Un post condiviso da Beppe Sala (@beppesala) in data:

We can define the mayor's style as Cool low-key, that is elegant but without making too much effort.
The Item-manifesto of his casual symbiosis with the city, it is the MSGM T-shirt "I thought It was love but instead it was Milan". Then there are two political-fashion shots that have occupied the pages of newspapers and the talk of Milanese salons: the photo posted on the occasion of the gay pride with rainbow socks (a political statement that was not taken for granted in the Salvini's era). The post is coupled with the photo-celebration for the assignment of the 2026 Olympics, in which the mayor's smile with an impeccable James-Jebbia-kinda polo shirt, he smiles slyly with the success of the Milan-catch-all.
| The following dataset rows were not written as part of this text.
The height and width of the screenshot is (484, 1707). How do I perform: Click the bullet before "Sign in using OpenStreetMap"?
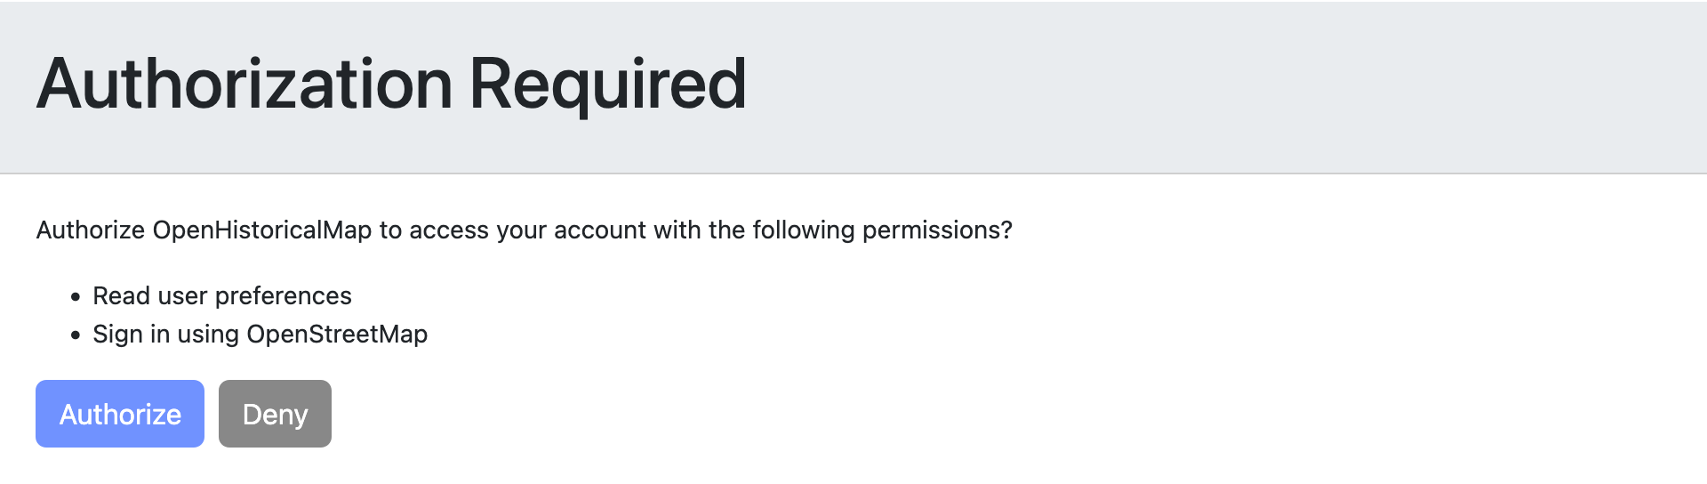click(x=76, y=335)
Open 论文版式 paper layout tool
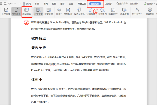The height and width of the screenshot is (105, 157). [49, 11]

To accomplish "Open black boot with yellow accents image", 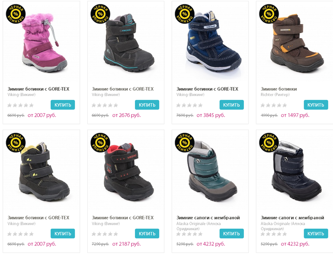I will coord(45,172).
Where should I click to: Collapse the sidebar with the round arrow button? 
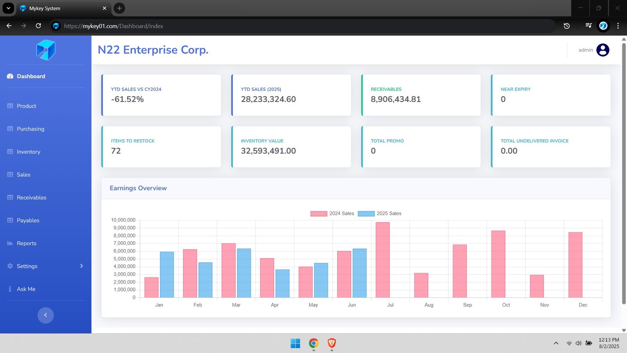[45, 315]
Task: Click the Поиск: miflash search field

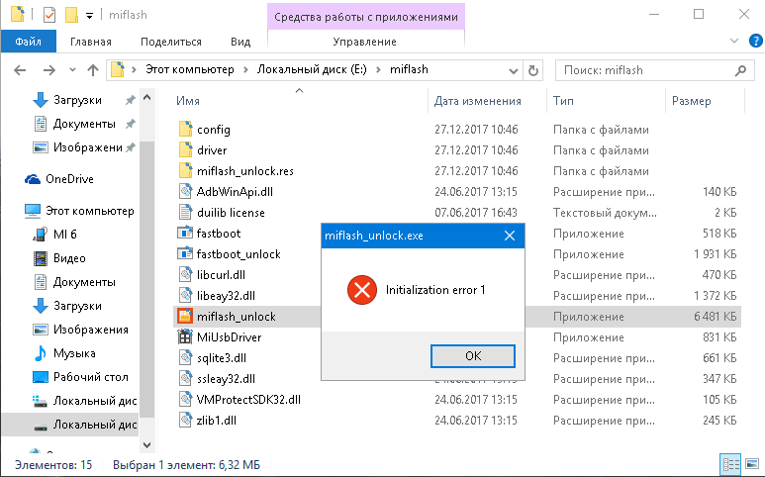Action: click(643, 71)
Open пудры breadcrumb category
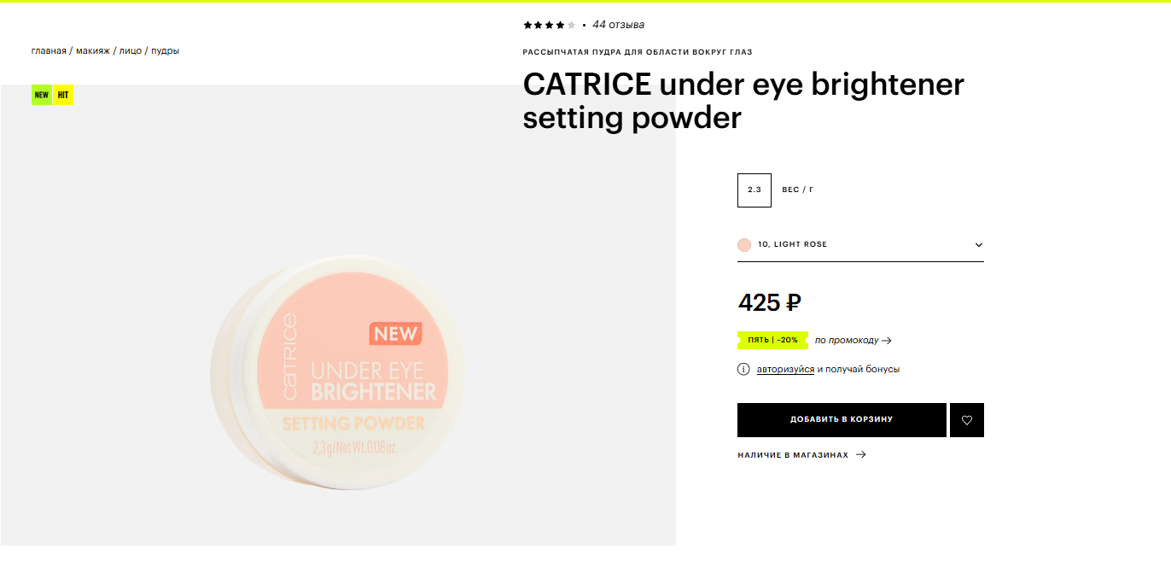 click(166, 50)
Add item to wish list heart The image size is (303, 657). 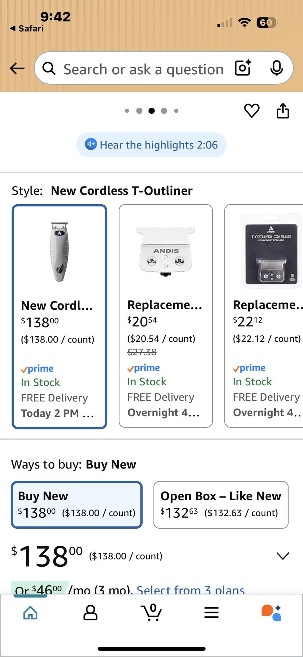pyautogui.click(x=252, y=111)
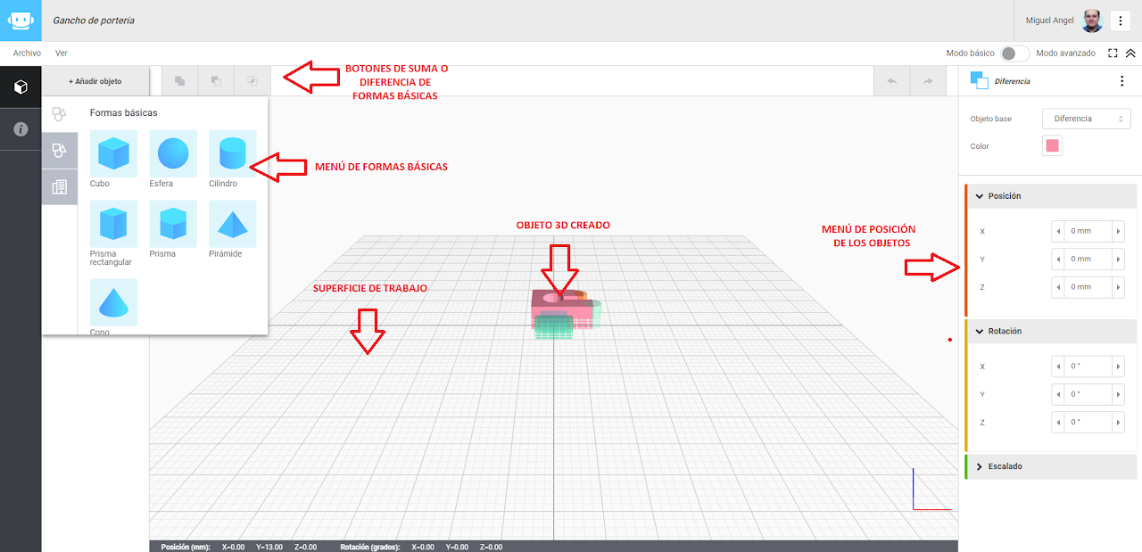Viewport: 1142px width, 552px height.
Task: Click the redo arrow button
Action: [928, 81]
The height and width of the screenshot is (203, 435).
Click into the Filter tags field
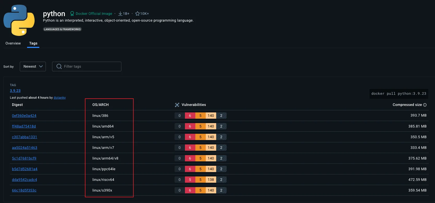click(91, 66)
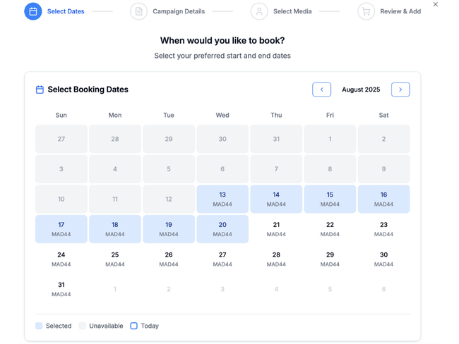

A perfect example of Beppe's most personal style is the recent post with the accessory that has become the yardstick for a man's past 35 success: the clock. That of the mayor, immortalized by plane to Barcelona is a Polycarbon D1 Milano: minimal (and cheap) model to avoid backlash on social media.

Recently the mayor cut the inauguration ribbon of Uniqlo - temple of minimal and elegant style - in Cordusio wearing a kimono made by the Japanese brand for the occasion and also when he plays soccer, the Mayor chooses the right shirt: third kit England of Umbro, a nostalgic yet stylish sweater. His formal work suit betrays the fact that he spent more time in the meeting rooms than between the town halls and the Parliament: slim tailored cuts with a City Life skyscraper, a white shirt with a non-intrusive collar and a narrow tie. Nothing to do with Berlusconi's double breasts, excessive ties of 5 stelle parvenus, Renzi's ostentatious youth or Salvini's uniforms. But it's the style outside Palazzo Marino to tell who the mayor is, like when he posted a photo in Formentera with Ghali wearing nike running that are only found in outlets.